*** Opening Document text ***
Why a Chinese University Banned Xiaomi Cars — But Still Lets In Tesla

A university in southern China has quietly banned Xiaomi cars from its campus for more than a year — while letting in Tesla and other electric vehicles without issue. No one at the school will explain the discrepancy.

The policy came to light after a social media post about Guangzhou Huali College went viral over the weekend. A reporter from Jiangxi Broadcast Television’s City Live program called the school’s security office in the Zengcheng district to ask about it. The answer was blunt: Xiaomi cars are not allowed on campus, and that rule has been in effect since last year, ordered by the university’s leadership.

Other vehicles, including Tesla, can enter after registering in advance. Only Xiaomi is singled out.

Guangzhou Huali College is a private undergraduate institution approved by China’s Ministry of Education. It was founded in 1999 as an independent college affiliated with Guangdong University of Technology and transitioned to its current name in 2021. In 2024, the school added six new majors, including new energy vehicle engineering — making the Xiaomi ban particularly ironic.
*** Closing Document text ***
**Work request:** Proceed with the article on the Xiaomi car ban at Guangzhou Huali College, picking up right after its final sentence. The records are not needed here.
*** Opening Record extracts ***
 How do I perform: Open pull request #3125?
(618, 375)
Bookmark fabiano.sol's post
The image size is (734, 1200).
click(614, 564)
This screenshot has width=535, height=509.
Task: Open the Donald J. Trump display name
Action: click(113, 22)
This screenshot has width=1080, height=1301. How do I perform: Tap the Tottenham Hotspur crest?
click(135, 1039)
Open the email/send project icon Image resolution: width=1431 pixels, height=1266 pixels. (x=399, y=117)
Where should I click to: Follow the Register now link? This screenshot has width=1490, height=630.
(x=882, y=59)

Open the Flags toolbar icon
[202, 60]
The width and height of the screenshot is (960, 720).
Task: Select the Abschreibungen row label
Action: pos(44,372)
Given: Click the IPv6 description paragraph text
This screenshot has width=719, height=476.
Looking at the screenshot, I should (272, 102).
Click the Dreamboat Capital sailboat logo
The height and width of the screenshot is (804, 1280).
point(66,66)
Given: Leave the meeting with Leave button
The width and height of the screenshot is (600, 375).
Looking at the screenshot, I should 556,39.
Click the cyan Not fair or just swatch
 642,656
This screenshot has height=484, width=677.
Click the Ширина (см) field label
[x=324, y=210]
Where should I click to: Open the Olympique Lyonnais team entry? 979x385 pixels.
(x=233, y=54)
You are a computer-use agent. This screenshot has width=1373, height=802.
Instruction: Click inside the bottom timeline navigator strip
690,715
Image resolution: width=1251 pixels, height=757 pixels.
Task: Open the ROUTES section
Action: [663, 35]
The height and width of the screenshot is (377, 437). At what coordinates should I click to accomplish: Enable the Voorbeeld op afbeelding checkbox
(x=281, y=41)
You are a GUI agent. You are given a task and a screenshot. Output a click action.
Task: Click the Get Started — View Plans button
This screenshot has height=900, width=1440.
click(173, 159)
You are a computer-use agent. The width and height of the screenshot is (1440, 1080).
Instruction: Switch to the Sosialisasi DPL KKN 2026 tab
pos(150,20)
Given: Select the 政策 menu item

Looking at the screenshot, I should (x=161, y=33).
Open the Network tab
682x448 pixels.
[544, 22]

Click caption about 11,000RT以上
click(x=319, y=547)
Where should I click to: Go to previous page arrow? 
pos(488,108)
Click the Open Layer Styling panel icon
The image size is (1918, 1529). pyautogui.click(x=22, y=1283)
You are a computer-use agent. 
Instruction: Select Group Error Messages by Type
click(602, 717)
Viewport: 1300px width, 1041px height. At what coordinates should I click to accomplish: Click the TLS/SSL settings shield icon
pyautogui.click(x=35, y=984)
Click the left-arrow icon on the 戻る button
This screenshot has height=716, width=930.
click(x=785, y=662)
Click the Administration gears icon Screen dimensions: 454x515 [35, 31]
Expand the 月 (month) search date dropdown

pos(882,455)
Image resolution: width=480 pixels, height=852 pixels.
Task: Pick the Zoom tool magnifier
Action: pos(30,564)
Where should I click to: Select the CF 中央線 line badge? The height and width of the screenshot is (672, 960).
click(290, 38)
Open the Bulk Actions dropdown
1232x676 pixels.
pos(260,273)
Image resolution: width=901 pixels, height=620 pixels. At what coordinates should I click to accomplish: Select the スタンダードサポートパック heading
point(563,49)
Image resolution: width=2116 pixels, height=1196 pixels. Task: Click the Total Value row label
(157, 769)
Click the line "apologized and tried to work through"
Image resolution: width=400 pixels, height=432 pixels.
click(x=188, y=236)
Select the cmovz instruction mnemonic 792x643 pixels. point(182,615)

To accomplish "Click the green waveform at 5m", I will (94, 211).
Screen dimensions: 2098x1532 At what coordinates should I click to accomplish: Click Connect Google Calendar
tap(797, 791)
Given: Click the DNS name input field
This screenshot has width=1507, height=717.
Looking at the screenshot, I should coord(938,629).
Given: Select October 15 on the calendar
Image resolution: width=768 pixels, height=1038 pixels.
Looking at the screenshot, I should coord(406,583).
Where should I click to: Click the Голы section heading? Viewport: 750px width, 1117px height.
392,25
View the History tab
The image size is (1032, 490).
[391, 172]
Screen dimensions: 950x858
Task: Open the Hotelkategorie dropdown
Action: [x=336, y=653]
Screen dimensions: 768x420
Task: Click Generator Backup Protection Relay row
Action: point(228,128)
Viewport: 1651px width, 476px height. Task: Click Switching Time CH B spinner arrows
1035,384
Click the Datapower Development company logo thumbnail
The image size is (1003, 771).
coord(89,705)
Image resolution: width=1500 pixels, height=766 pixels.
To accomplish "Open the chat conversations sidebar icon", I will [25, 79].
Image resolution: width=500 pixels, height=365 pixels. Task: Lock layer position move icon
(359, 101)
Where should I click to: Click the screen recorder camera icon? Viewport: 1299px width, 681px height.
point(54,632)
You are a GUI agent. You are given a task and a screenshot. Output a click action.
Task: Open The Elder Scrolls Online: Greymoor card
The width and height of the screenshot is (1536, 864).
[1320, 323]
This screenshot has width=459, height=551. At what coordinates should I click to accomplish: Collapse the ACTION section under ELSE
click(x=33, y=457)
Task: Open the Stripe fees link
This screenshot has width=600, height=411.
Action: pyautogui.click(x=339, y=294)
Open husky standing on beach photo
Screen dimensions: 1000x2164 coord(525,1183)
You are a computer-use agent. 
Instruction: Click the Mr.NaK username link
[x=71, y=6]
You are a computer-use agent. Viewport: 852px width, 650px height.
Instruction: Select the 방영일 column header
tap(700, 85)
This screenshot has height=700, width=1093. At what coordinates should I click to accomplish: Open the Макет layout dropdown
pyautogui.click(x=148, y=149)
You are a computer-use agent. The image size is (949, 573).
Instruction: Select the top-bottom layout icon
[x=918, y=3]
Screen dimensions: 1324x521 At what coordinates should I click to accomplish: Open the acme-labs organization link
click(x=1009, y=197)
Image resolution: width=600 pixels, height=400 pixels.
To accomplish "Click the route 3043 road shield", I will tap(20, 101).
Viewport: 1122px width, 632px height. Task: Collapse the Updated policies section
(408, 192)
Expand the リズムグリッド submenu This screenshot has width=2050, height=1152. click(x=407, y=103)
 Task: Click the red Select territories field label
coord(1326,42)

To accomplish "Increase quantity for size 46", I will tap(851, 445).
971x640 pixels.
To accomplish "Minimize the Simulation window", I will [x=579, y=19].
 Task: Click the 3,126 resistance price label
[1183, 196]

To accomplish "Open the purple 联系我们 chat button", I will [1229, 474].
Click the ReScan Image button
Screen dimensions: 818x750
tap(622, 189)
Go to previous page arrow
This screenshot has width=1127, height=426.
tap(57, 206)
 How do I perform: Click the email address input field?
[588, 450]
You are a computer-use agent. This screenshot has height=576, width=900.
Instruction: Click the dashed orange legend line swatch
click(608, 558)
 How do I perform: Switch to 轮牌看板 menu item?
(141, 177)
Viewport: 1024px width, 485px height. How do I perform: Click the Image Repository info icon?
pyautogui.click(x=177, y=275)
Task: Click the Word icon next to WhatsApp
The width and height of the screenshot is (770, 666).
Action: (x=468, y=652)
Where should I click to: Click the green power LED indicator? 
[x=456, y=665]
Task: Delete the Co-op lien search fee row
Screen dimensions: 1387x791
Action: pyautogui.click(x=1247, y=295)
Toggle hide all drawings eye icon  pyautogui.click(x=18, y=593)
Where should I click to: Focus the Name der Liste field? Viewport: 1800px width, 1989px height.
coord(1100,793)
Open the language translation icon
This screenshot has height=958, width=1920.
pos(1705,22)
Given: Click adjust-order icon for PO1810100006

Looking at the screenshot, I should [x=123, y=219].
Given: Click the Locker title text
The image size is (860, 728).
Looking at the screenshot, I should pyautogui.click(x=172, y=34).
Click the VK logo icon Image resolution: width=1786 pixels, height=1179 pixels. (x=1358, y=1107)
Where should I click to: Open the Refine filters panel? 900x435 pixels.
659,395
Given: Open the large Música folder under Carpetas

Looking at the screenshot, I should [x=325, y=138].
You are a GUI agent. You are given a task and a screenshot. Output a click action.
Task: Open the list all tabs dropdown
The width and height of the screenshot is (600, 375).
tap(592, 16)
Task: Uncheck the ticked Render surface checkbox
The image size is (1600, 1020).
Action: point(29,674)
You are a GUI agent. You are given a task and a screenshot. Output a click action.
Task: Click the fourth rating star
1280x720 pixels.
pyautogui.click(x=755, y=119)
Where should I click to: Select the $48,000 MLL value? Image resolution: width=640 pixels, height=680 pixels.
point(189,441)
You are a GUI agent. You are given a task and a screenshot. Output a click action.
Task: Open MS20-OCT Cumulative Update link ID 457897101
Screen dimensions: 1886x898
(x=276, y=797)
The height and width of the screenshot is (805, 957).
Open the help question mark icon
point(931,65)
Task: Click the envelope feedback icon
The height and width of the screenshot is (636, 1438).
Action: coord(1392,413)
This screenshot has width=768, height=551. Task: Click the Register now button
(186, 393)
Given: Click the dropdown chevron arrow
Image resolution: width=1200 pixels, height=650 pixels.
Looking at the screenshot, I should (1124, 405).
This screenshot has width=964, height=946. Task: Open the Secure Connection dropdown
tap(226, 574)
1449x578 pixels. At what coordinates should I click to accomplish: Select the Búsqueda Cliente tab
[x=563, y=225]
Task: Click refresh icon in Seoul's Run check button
*** Closing Record extracts ***
**Written response:**
The university has not given a public explanation for why Xiaomi cars are excluded. The security office said the directive came from the school’s leadership but did not provide a rationale. Xiaomi, which entered the EV market in 2024 with the SU7 sedan, has become one of China’s most visible electric car brands, competing directly with Tesla and BYD.

The lack of transparency has fueled speculation online. In China, where state-affiliated institutions often play by unwritten rules, a single-vehicle ban that defies easy explanation is the kind of story that gets people talking — precisely because nobody in charge seems willing to say much about it.